#### Information provided
********************

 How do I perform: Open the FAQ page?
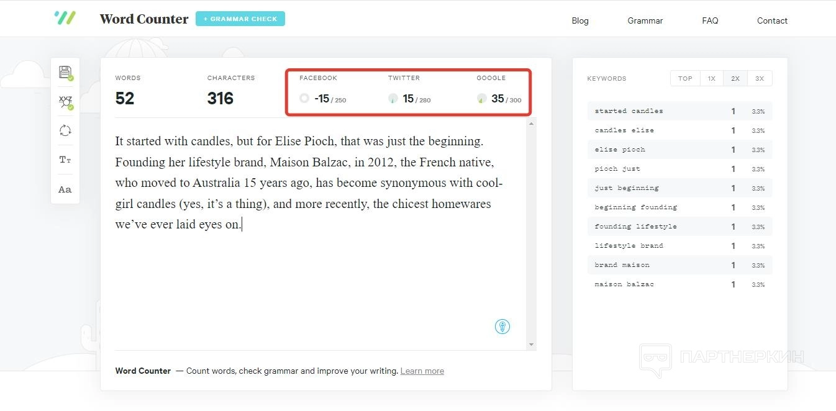click(x=710, y=20)
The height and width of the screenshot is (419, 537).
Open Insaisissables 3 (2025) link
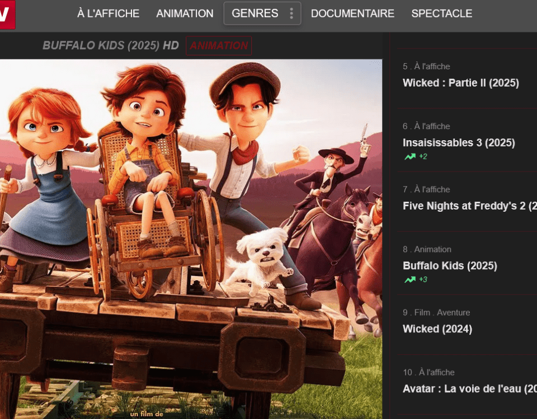point(459,142)
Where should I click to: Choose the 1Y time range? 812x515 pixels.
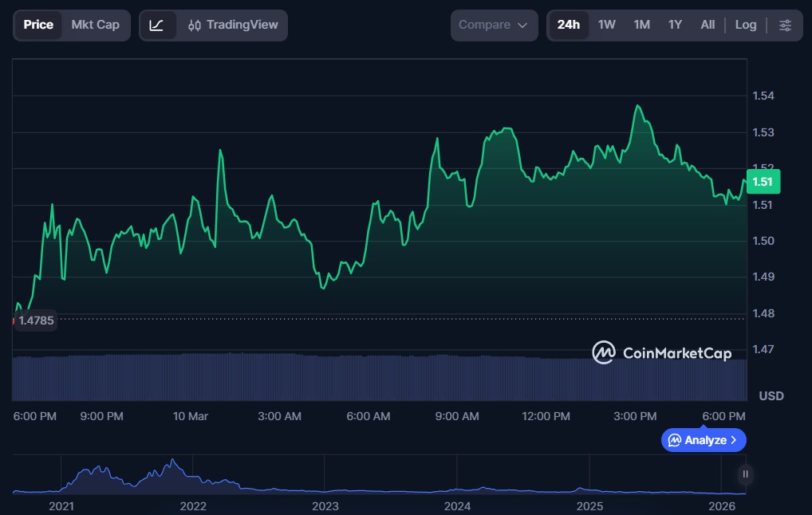(675, 25)
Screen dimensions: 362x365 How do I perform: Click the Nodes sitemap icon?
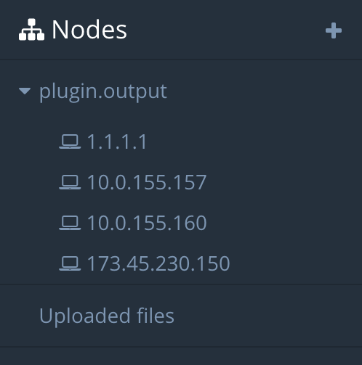[31, 30]
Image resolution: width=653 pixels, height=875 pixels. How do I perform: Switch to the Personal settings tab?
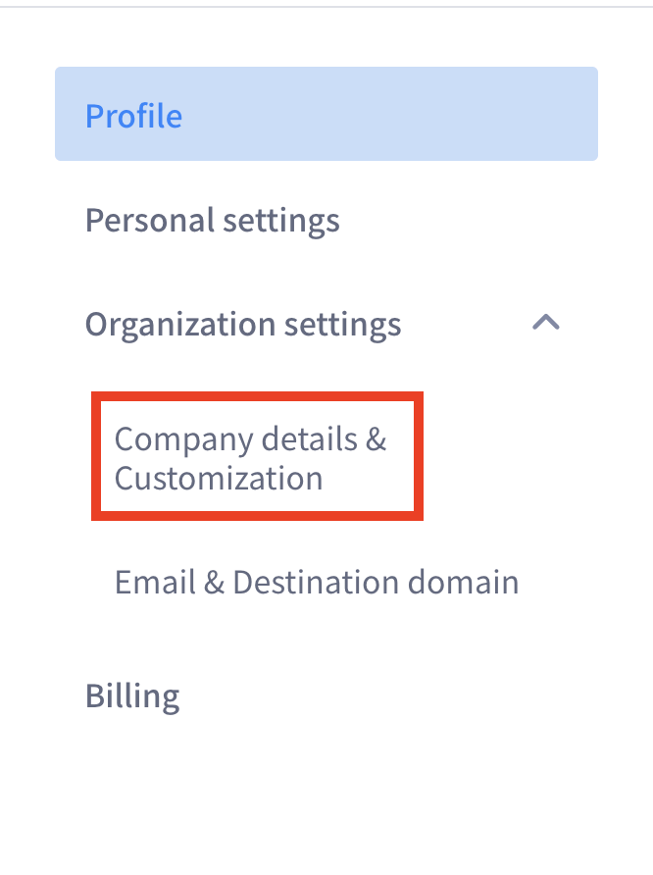point(212,220)
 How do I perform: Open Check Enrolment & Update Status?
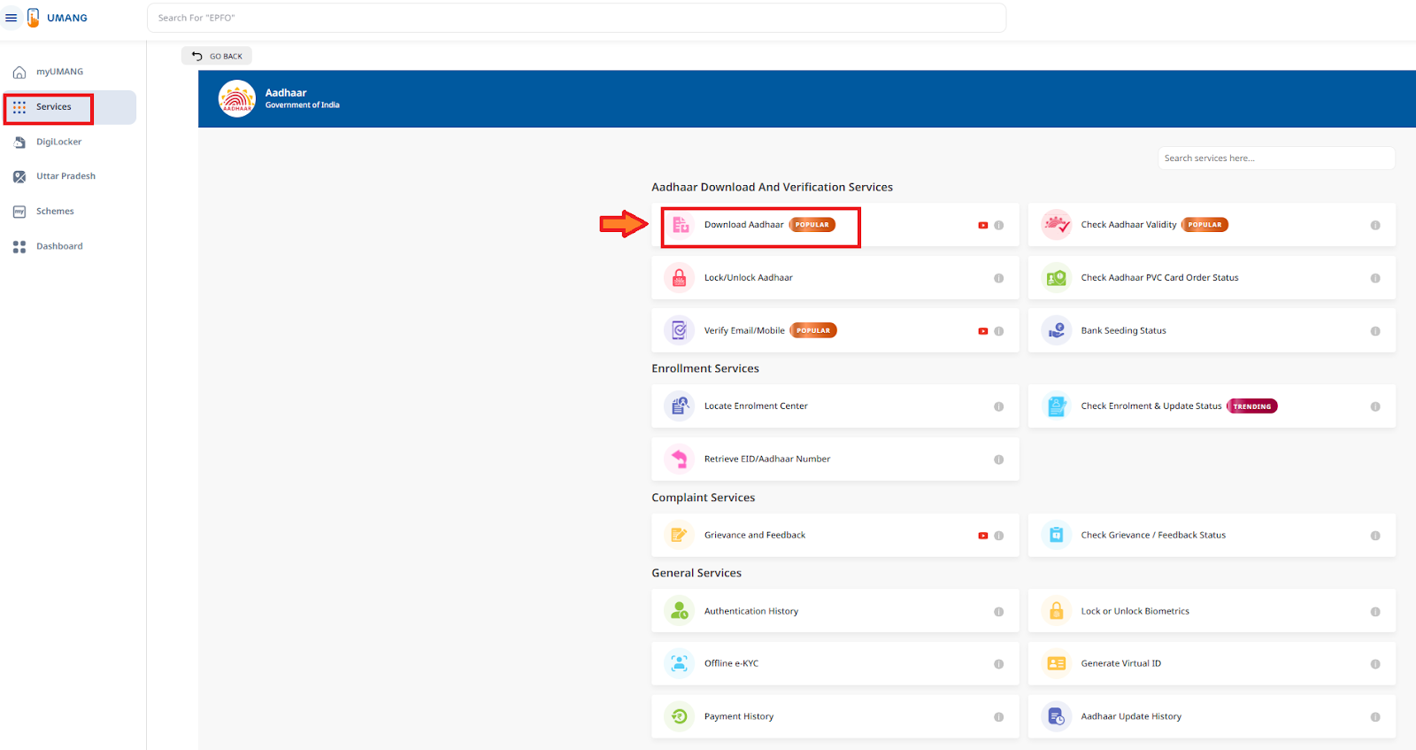(x=1151, y=406)
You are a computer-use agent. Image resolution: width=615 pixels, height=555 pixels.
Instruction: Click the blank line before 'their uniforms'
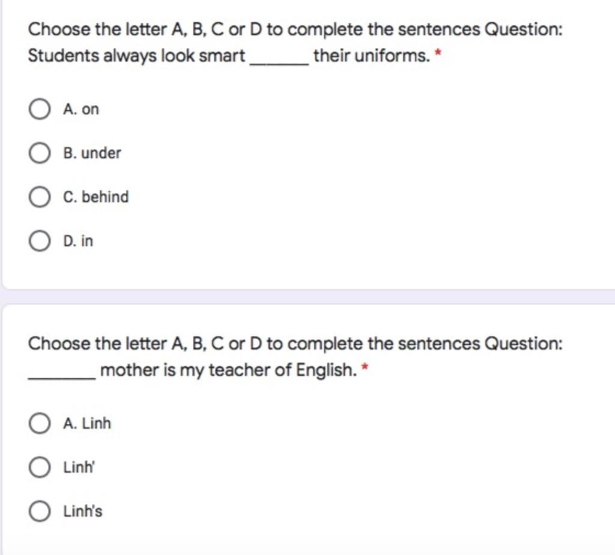click(279, 63)
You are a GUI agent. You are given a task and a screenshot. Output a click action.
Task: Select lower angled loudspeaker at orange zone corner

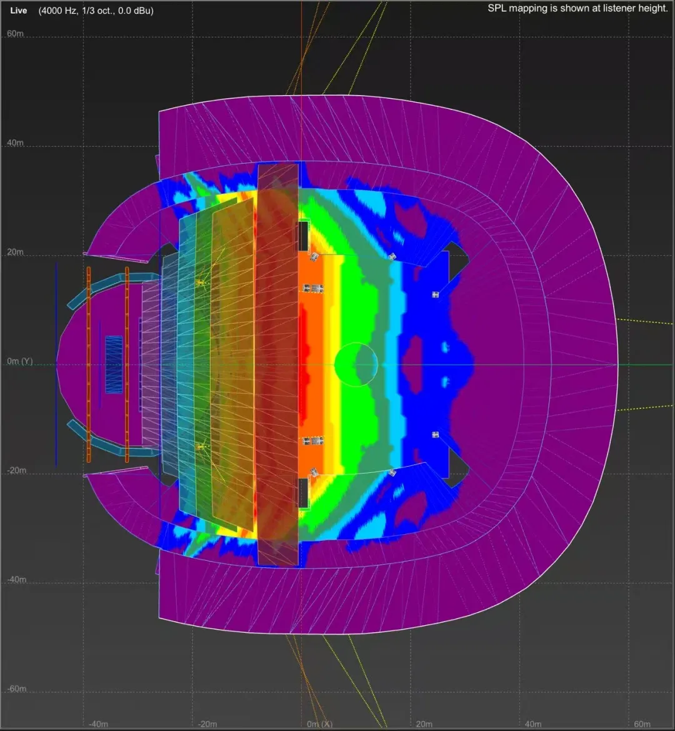point(313,472)

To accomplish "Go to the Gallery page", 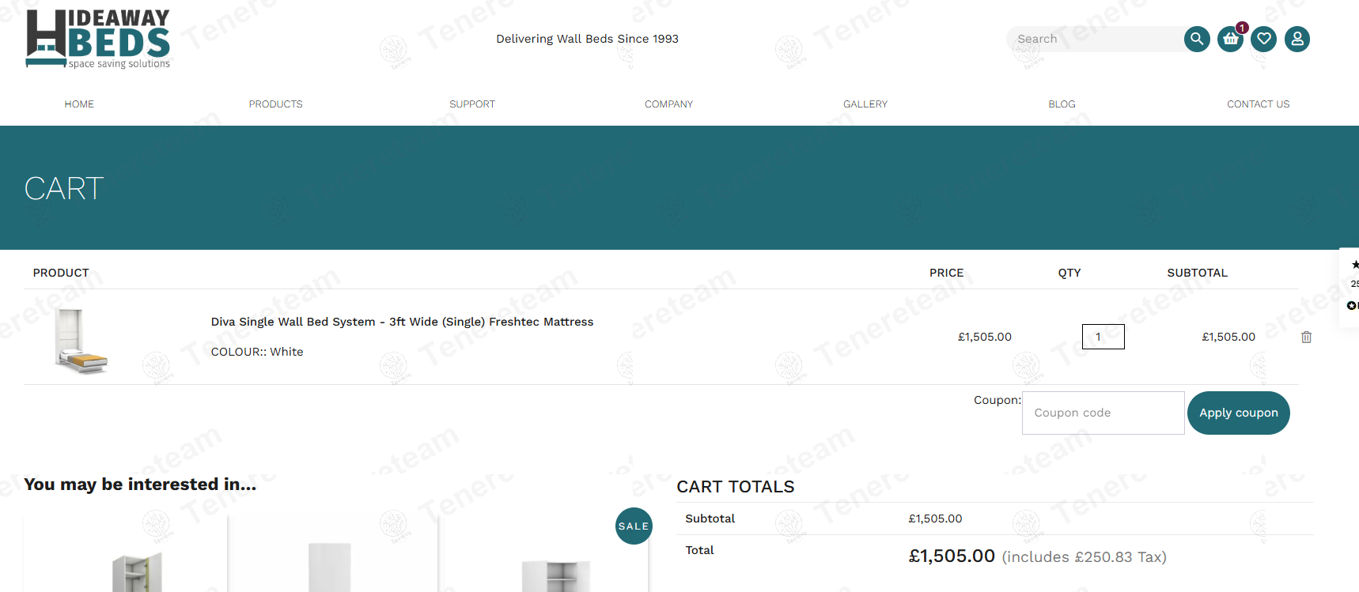I will 865,104.
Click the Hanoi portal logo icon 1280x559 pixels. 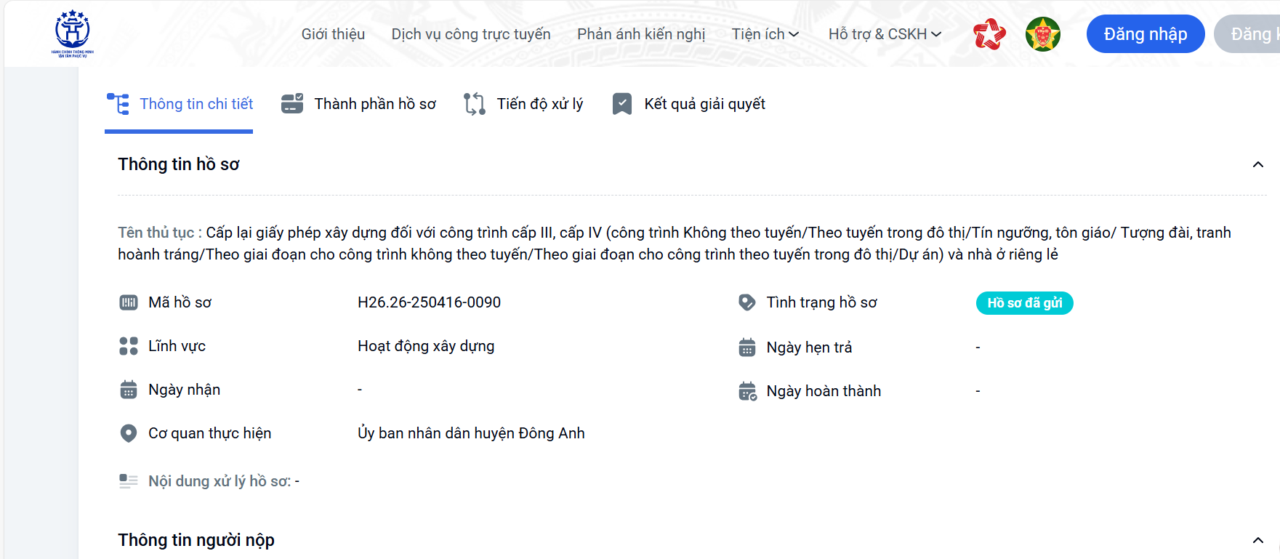73,33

********************

#### Your goal
Each line of the data that includes "screenshot" should be copied.

#### Answer space
The height and width of the screenshot is (419, 537).
You are a GUI agent. You are given a task and a screenshot. Output a click action.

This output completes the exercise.